1. What causes the rift in Jenny and Dave’s relationship? What is their fundamental difference that causes their marriage to fail? Before they part ways in China, Jenny wonders if all Dave needs is “some slight indication that I’m losing my way, that I won’t make it without him—and that if I can give him this, not just now but forever, he’ll come back to me” (page 232). Could she have saved her marriage in this way? Should she have? 

2. What attracts Jenny to Graham? Graham to Jenny? 

3. Do you believe sexuality is a dichotomy or a spectrum? Do you think a person can love—and be physically attracted to—a person of the same sex but not be gay? 

4. Amanda Ruth embraced her otherness—her race, her lesbianism— at an age when so many young women try to be like everyone else. Was this courage? Rebellion? How was Amanda Ruth able to stand out so gracefully? 

5. Why does Richmond describe the announcements on their boat as “The Voice”? What does it represent? 

6. Place is a recurring theme in Dream of the Blue Room. What about the characters’ origins defined them? How can a person’s geographical origins affect his or her story? 

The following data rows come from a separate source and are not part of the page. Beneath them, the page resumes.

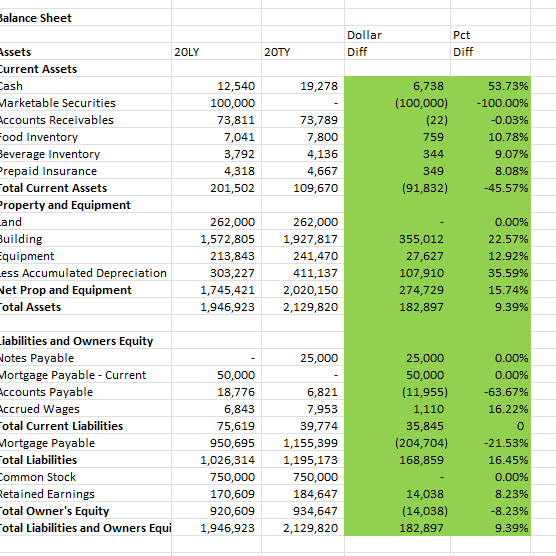Viewport: 556px width, 556px height.
Task: Select Building 20TY value 1,927,817
Action: [303, 239]
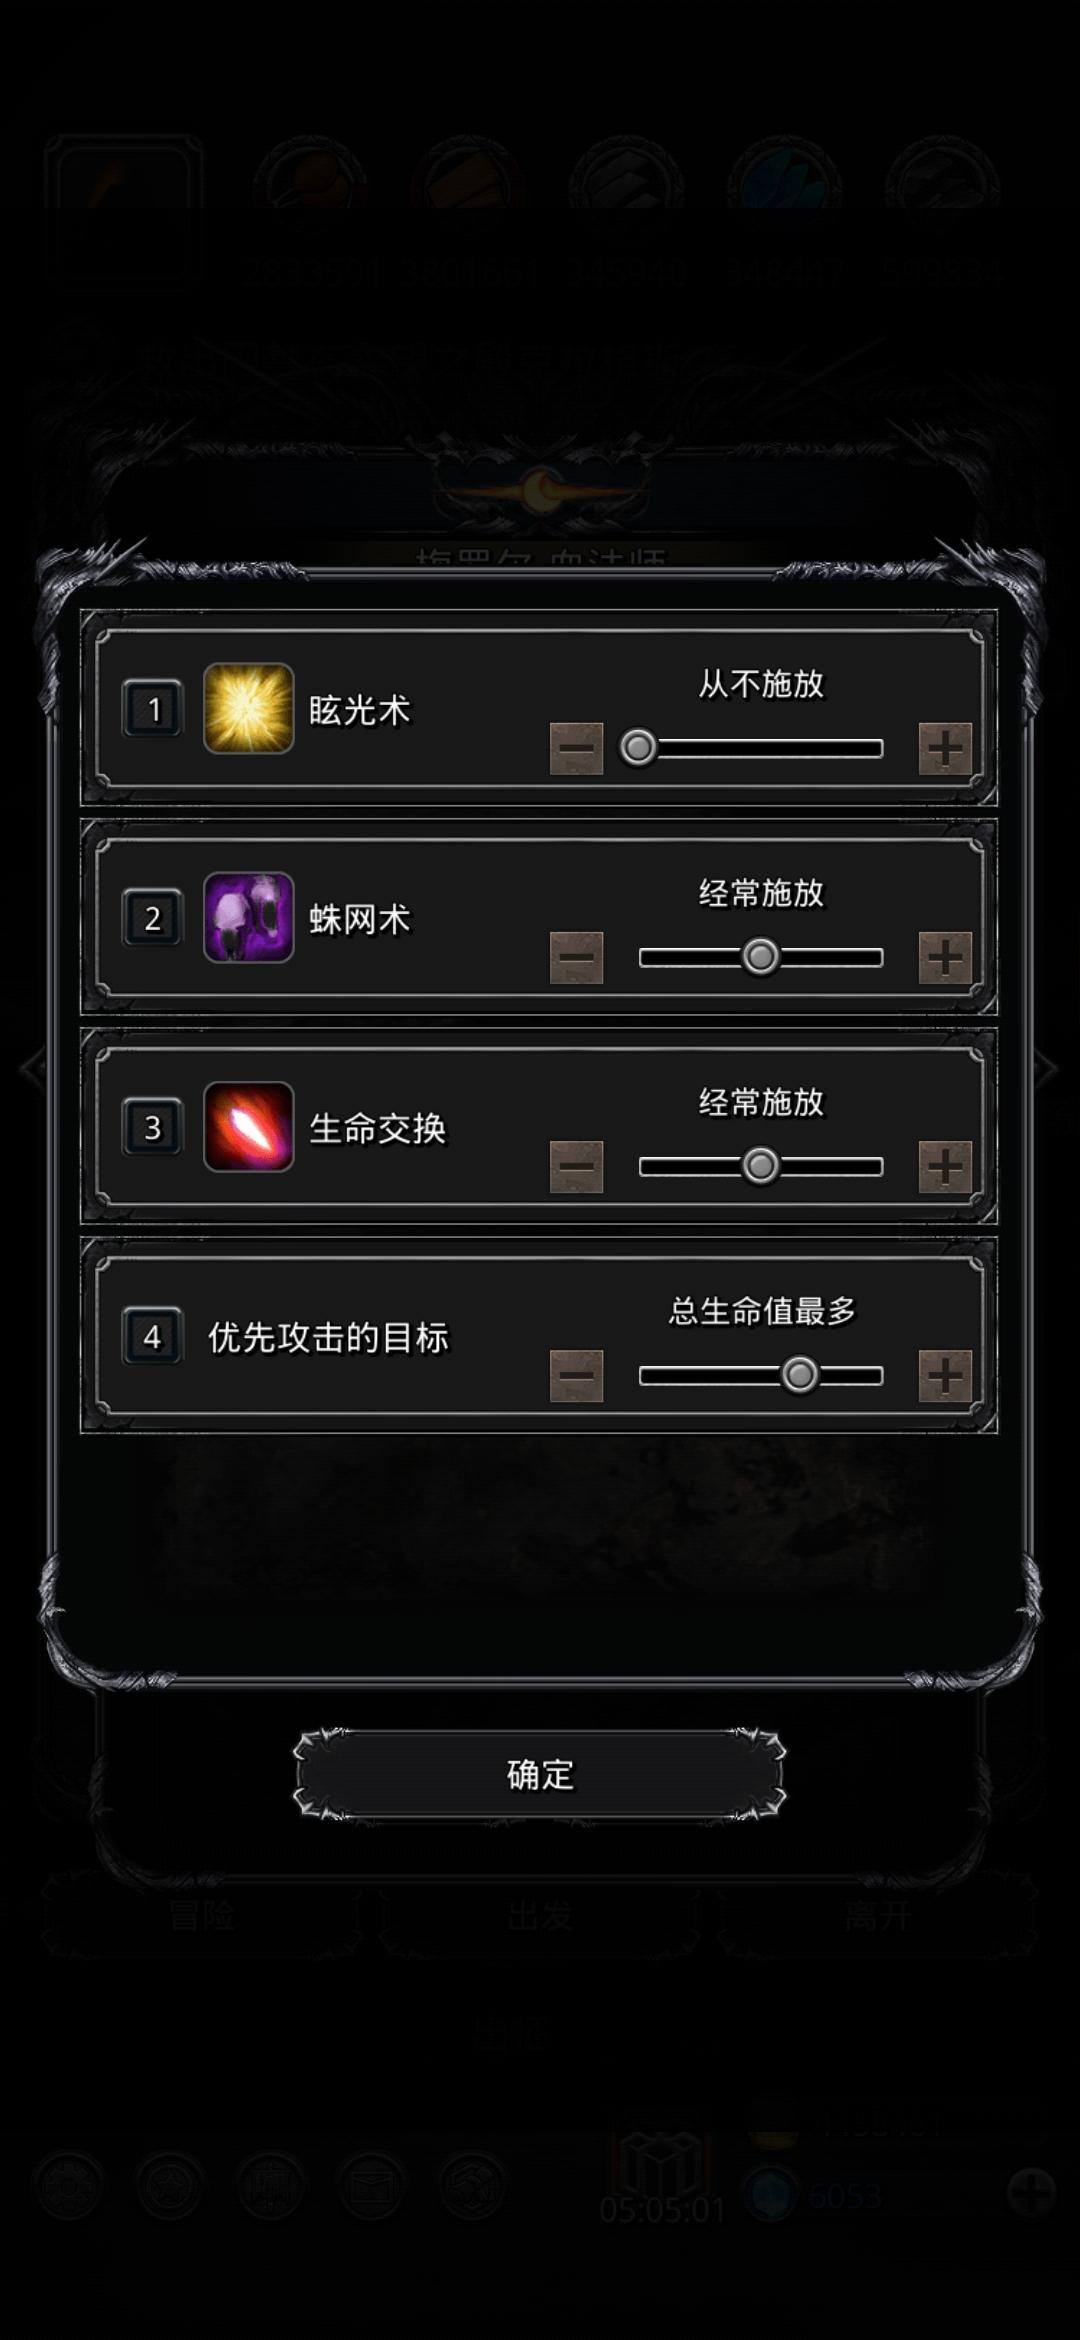
Task: Click the 优先攻击的目标 slider handle
Action: pos(799,1375)
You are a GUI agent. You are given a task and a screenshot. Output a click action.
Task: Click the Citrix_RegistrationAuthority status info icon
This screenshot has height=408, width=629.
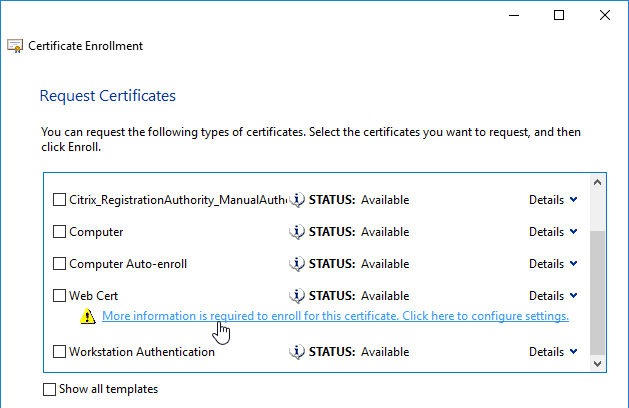[296, 200]
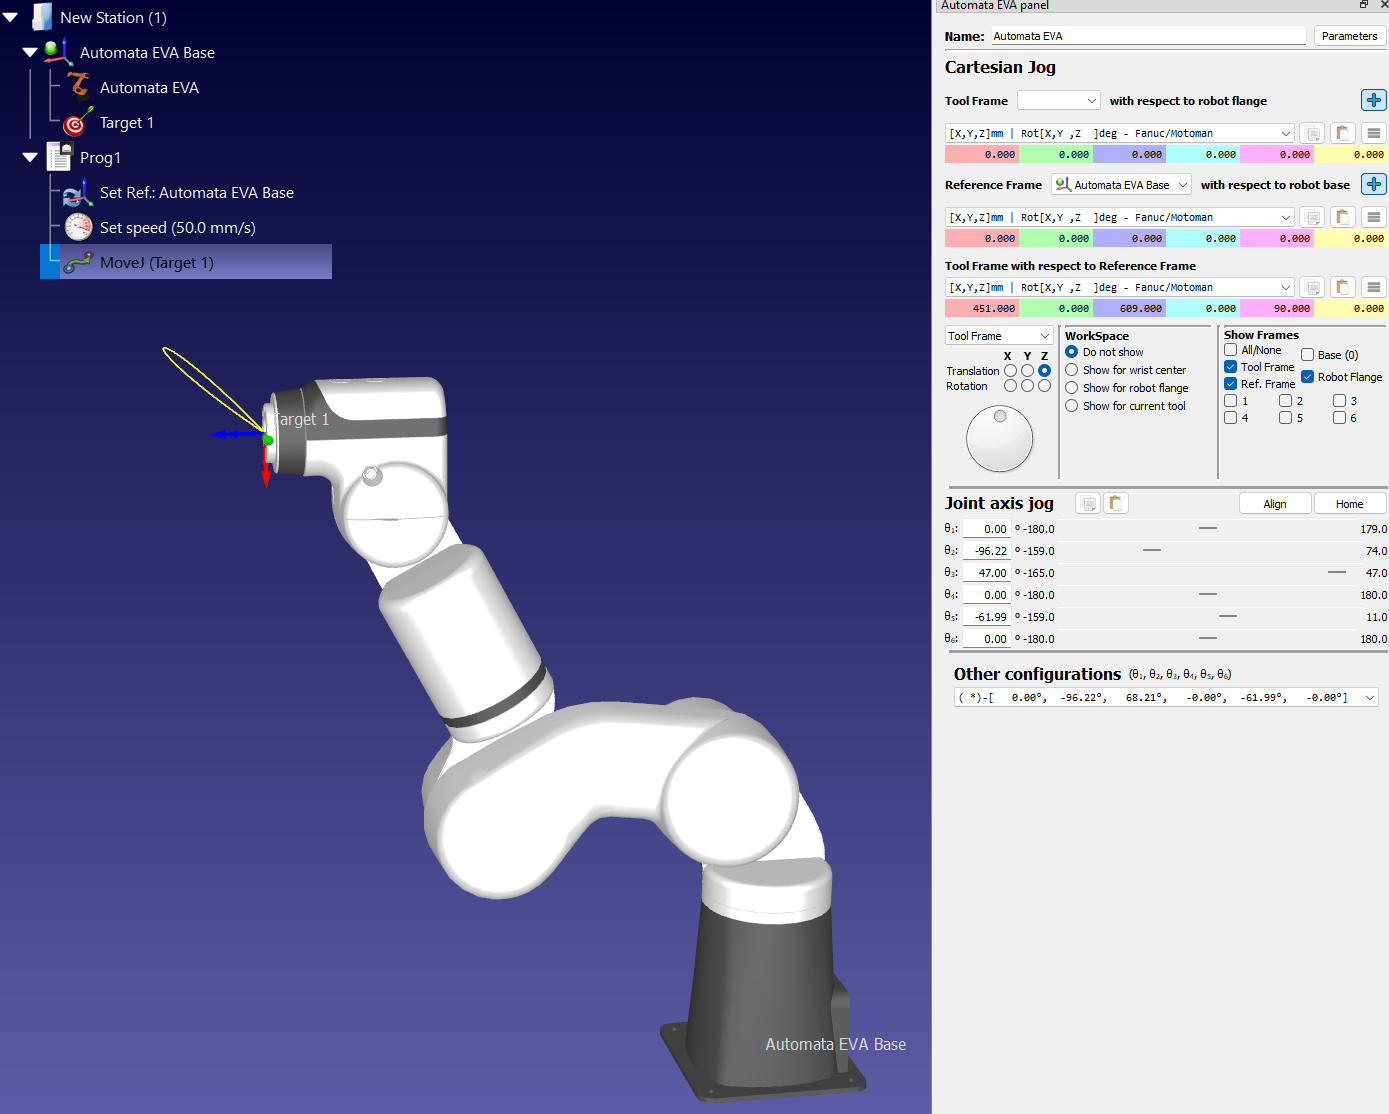The image size is (1389, 1114).
Task: Select the Target 1 icon in tree
Action: [76, 123]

7. On page 133, Graham explains his decision to end his life before he is incapacitated by ALS: “Imagine—to choose one’s own time and place of death. To make a conscious decision to leave this earth while you’re still intact, still functioning.” What might you do in Graham’s place? Would you stick it out to the end, alive but not living? Or would you choose the time and place of your own death? 

8. On page 159, Jenny explains her love for Dave when she muses that “it is possible to love a person for being sturdy and reliable in a single, impossible moment, for responding with perfect timing and absolute precision to your unspoken needs.” Do you agree with her? Who else in Dream of the Blue Room loves another character for their actions in a single moment? Have you ever experienced this? Is it ever possible to build a lasting relationship on this kind of love? 

9. What does Amanda Ruth’s yellow scarf symbolize? Do you agree with Jenny that she betrayed Amanda Ruth by denying that she had a romantic relationship with her? Why or why not? 10. For many years after Amanda Ruth’s murder, Jenny believed that it was the one defining moment of her life, “that other events would never hold for me any real sense of drama. . . . I have lived my entire adult life with a sense that the timing is all off.” Did other defining moments follow? Have you experienced one of these moments yet in your life? Might there be others? 

11. After days, almost weeks, of insomnia, why is Jenny finally able to sleep in Yeuyang? 

12. The author retains some mystery about Amanda Ruth’s killer for most of the novel. Why? When did you first realize it was her own father? 

13. What is it about Jenny that convinced Graham she could help him die? What is it about her that allowed her to identify her cousin’s body? Kill the rat in her neighbor’s bathtub with no emotion? Do you think she still retains these characteristics when the novel closes? 

14. Consider the drowned river victims whom the cruise staff refuses to acknowledge, the staged funeral procession, Yuk Ming’s fabricated “Chinese experience.” Jenny calls her visit to China “an amusement park version of the country” (page 234). Why might this “amusement park” sensation be amplified in China? Do you think you have ever had an authentic experience of a foreign place? 

15. What is the significance of QiQi the baiji, Jenny’s dream about him, and the baiji’s appearance as she leaves Fengdu? 16. Do you agree with Graham and Jenny that “to be away and adrift, distant and foreign and lost, alone, is to be somehow free” (page 293)?